* [STATED GOAL 1]: According to the interview excerpt, why does Fran Porcel recommend that customers involve the Services department as soon as possible? Answer in one to three sentences.
* [STATED GOAL 2]:
For each statement below, say whether it agrees with the interview excerpt. Answer yes or no, and quote the deciding words of the text.
(a) During a customer visit, about eight hours are spent with the customer.
(b) Fran Porcel finds the work with customers unrewarding.
(c) The Services department has never seen projects fail.
* [STATED GOAL 3]: In the interview excerpt, what does Fran Porcel say the Services department does at the end of the day?

* [TEXT PROVIDED]:
::::::::

Then we are like that for the number of days that the visit is happening. We spend some eight hours with them, we come back to the hotel, after that we travel back home. It is very tiring, a week of work with a customer because there's no sleeping in your bed. You have your mind totally focused on the customer problem. But in the end it is very rewarding. What I like about my job is that it is very satisfying to see the customers succeeding and their happy faces.
[14:17] What’s the top takeaway you want to leave our listeners with?
Steven Onzo: I have one last question before we end and that's what the top takeaway you want to leave our listeners with.
Fran Porcel: What I would like our listeners to listen to at the end of this interview is that for us in the Services department, we have seen a lot of different projects. We know what to do and even more important, we know what they don't have to do. We have seen many things failing. We know how to prevent them from failing. We minimize the risk at the end of the day, that is what my department does. So in the end, we highly recommend that our customers involve us as soon as possible in their project because if they involve us at the beginning of the project, they can have a very smooth and straight forward project from the very start.

::::::::

* [DATA RECORDS]:

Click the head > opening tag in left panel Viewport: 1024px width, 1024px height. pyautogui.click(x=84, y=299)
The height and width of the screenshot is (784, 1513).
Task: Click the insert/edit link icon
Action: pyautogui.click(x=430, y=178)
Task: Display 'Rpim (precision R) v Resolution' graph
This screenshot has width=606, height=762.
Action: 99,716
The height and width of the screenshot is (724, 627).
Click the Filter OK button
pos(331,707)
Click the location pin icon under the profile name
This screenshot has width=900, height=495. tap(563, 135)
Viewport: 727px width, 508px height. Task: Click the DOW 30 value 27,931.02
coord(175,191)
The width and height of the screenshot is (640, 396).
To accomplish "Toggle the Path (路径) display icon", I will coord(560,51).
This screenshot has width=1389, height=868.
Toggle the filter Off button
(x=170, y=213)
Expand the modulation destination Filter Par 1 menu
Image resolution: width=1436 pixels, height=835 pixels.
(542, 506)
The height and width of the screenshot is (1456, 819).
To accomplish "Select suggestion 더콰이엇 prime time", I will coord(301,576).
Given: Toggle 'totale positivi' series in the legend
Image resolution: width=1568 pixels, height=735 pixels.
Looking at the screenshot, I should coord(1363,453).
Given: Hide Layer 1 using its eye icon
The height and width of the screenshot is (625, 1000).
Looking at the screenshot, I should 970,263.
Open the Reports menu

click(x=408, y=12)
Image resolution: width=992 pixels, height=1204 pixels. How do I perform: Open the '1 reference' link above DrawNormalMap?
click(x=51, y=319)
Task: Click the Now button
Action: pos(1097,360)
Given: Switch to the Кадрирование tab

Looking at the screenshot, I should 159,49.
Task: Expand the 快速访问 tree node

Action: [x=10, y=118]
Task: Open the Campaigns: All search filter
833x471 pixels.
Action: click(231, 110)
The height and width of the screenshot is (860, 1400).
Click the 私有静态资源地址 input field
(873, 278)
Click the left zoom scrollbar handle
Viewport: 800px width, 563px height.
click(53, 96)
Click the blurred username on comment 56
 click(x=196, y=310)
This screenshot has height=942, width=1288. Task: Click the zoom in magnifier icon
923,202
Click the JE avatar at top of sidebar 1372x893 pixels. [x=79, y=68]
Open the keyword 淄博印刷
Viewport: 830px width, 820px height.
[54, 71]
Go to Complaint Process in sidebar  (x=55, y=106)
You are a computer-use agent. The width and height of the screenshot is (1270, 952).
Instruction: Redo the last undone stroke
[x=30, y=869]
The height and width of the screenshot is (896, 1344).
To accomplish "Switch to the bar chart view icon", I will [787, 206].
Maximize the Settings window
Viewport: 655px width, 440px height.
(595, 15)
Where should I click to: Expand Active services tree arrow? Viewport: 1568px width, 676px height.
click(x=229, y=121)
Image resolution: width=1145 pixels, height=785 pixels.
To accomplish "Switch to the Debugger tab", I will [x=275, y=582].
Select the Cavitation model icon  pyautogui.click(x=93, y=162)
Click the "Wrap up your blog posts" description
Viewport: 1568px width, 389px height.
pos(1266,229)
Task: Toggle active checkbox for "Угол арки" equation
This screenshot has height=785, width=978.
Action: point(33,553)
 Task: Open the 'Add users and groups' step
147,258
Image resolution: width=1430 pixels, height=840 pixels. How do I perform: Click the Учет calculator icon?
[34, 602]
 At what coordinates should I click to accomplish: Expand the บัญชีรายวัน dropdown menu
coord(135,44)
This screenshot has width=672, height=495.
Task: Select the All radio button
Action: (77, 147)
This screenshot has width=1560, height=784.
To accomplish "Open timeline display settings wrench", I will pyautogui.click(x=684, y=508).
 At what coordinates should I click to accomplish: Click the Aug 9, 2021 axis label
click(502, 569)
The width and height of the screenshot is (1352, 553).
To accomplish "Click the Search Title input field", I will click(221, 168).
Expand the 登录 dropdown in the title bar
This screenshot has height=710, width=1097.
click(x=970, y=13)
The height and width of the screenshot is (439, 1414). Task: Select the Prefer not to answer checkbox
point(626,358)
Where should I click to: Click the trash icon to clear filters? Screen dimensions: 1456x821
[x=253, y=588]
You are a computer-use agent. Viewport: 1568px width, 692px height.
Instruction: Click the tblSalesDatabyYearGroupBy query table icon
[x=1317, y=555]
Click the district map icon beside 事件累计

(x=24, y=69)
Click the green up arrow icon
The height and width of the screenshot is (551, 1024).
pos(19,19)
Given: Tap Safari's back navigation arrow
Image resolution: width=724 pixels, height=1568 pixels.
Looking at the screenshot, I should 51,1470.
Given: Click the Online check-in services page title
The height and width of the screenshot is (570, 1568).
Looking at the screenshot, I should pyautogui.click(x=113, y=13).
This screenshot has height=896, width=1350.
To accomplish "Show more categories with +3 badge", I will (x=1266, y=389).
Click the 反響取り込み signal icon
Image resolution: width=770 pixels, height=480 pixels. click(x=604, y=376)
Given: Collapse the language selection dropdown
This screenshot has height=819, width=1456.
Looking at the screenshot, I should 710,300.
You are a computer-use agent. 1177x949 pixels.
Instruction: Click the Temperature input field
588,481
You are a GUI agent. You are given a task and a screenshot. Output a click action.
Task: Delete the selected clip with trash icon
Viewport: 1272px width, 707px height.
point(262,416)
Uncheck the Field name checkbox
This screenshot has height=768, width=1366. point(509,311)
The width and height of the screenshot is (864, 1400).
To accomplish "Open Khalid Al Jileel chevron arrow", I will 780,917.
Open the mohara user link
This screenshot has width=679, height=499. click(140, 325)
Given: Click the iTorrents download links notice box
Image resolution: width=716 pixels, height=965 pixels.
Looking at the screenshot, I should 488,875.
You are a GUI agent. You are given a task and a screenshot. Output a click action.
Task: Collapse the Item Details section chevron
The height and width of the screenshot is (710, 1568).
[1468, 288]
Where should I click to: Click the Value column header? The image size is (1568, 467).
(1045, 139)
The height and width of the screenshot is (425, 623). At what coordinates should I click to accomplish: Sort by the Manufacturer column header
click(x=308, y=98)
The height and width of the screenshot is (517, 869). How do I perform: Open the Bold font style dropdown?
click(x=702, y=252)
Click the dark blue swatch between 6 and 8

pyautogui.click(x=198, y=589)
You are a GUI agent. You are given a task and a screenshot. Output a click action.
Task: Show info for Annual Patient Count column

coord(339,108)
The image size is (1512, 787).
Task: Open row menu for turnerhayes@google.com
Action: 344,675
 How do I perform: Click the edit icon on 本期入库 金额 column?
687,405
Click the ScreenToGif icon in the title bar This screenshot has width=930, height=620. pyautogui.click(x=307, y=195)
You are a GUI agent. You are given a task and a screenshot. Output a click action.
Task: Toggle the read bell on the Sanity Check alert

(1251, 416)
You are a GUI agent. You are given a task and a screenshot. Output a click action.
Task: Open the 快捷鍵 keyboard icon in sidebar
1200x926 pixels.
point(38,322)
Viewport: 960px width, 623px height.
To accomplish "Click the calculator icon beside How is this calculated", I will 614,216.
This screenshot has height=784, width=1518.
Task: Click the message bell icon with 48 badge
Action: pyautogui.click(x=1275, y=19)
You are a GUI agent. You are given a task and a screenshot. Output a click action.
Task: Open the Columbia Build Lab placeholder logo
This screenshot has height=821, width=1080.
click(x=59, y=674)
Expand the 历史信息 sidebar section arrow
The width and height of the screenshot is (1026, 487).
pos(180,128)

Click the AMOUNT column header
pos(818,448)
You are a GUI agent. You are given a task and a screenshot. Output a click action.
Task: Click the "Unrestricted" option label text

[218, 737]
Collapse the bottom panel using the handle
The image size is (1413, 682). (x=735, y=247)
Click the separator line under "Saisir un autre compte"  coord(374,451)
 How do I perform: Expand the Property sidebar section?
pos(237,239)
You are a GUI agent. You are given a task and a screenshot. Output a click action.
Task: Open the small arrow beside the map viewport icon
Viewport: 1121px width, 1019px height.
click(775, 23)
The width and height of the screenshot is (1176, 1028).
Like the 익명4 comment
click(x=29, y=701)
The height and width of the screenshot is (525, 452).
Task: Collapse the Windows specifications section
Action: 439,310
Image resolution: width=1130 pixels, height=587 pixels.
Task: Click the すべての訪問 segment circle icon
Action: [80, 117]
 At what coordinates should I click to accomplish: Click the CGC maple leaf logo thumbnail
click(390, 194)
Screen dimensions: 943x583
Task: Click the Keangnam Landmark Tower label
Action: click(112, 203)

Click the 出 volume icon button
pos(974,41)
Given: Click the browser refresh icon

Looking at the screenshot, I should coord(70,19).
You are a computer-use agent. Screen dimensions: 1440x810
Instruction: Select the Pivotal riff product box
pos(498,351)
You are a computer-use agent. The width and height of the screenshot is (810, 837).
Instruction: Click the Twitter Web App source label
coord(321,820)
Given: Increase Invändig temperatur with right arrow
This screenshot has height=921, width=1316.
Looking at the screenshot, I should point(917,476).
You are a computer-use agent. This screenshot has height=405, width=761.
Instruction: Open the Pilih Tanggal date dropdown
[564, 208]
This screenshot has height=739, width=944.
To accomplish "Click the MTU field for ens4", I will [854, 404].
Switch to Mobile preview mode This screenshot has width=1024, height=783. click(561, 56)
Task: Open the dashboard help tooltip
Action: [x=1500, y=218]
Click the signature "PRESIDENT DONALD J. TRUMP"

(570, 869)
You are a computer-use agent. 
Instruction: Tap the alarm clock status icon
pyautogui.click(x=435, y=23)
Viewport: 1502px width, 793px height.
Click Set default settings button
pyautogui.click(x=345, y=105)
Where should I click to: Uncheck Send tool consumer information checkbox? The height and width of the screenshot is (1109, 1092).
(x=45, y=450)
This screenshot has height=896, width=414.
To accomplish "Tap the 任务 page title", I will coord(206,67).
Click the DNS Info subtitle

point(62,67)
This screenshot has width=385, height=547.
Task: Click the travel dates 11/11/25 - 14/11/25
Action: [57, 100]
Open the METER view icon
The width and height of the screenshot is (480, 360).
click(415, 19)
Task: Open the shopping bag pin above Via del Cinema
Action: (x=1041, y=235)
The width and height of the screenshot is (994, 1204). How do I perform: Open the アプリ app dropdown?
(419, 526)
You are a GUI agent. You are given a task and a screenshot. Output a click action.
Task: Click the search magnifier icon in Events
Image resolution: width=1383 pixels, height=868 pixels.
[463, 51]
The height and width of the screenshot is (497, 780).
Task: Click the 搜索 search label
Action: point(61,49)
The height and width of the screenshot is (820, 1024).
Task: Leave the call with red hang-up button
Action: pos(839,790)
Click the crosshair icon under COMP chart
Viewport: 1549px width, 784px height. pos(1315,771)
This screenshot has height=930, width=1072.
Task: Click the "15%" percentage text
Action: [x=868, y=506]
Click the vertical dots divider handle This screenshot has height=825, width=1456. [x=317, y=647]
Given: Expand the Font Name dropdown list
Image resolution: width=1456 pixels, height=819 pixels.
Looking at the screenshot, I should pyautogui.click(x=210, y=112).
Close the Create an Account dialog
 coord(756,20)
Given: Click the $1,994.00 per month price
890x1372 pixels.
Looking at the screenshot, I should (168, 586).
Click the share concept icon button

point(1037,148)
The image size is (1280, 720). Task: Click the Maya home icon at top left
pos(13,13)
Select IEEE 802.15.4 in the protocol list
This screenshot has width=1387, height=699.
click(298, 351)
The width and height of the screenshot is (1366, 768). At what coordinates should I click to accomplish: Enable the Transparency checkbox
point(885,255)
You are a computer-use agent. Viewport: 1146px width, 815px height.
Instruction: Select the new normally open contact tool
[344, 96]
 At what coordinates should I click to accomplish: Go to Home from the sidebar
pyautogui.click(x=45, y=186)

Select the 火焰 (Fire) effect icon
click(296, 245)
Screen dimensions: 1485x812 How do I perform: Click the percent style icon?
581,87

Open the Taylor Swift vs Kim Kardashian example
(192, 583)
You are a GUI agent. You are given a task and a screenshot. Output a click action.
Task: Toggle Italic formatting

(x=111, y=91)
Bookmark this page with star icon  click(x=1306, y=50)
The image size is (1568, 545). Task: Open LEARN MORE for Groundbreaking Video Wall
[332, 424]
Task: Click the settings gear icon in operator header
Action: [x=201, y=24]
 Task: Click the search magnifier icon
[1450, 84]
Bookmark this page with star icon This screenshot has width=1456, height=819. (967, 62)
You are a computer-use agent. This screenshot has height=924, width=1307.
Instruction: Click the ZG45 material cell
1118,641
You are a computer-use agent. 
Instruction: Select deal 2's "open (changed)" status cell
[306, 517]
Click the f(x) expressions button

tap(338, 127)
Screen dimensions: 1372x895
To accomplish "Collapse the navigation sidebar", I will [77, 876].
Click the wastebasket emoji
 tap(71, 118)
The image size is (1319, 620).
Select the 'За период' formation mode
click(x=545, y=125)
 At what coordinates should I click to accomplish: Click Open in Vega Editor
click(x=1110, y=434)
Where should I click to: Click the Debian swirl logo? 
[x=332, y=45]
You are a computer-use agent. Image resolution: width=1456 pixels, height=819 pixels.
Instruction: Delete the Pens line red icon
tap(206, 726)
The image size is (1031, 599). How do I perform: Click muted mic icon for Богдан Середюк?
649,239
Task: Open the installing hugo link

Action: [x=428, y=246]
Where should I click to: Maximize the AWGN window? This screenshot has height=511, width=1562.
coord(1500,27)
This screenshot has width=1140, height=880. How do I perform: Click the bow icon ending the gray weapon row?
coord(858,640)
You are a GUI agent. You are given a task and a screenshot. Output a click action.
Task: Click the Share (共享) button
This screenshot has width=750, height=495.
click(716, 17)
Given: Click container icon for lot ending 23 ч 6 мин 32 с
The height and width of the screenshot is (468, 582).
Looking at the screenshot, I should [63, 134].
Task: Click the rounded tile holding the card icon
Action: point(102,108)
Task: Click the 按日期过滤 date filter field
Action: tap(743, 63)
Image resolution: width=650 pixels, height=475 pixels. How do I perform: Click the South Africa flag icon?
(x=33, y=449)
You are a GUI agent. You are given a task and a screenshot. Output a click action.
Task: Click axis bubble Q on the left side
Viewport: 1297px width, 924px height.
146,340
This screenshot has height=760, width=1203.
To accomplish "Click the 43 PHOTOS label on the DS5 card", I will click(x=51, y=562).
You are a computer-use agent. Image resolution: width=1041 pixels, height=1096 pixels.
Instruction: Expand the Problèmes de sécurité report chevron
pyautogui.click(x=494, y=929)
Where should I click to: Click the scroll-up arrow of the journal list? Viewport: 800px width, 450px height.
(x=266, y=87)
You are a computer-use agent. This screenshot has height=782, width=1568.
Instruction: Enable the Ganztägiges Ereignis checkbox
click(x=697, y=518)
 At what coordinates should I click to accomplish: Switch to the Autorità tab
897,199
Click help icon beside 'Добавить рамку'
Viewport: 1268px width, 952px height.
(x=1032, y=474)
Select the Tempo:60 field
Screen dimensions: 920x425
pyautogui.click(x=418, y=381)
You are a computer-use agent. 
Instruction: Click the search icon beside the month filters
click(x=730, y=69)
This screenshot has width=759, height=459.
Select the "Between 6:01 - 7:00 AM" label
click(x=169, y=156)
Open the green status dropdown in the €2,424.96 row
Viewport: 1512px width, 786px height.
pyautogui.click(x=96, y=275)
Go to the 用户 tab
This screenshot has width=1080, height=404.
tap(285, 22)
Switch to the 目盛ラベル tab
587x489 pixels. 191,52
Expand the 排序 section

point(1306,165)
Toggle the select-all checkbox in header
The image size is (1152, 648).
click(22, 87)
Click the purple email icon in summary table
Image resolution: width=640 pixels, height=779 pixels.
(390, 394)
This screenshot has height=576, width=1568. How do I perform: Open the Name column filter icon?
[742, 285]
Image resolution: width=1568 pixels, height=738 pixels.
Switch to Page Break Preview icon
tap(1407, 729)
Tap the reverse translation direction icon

::::::::

* [EXERCISE ANSWER 1]: If customers involve the Services department at the beginning of a project, they can have a very smooth and straightforward project from the very start.

* [EXERCISE ANSWER 2]:
(a) Yes: "We spend some eight hours with them"
(b) No: "But in the end it is very rewarding."
(c) No: "We have seen many things failing."

* [EXERCISE ANSWER 3]: It minimizes the risk.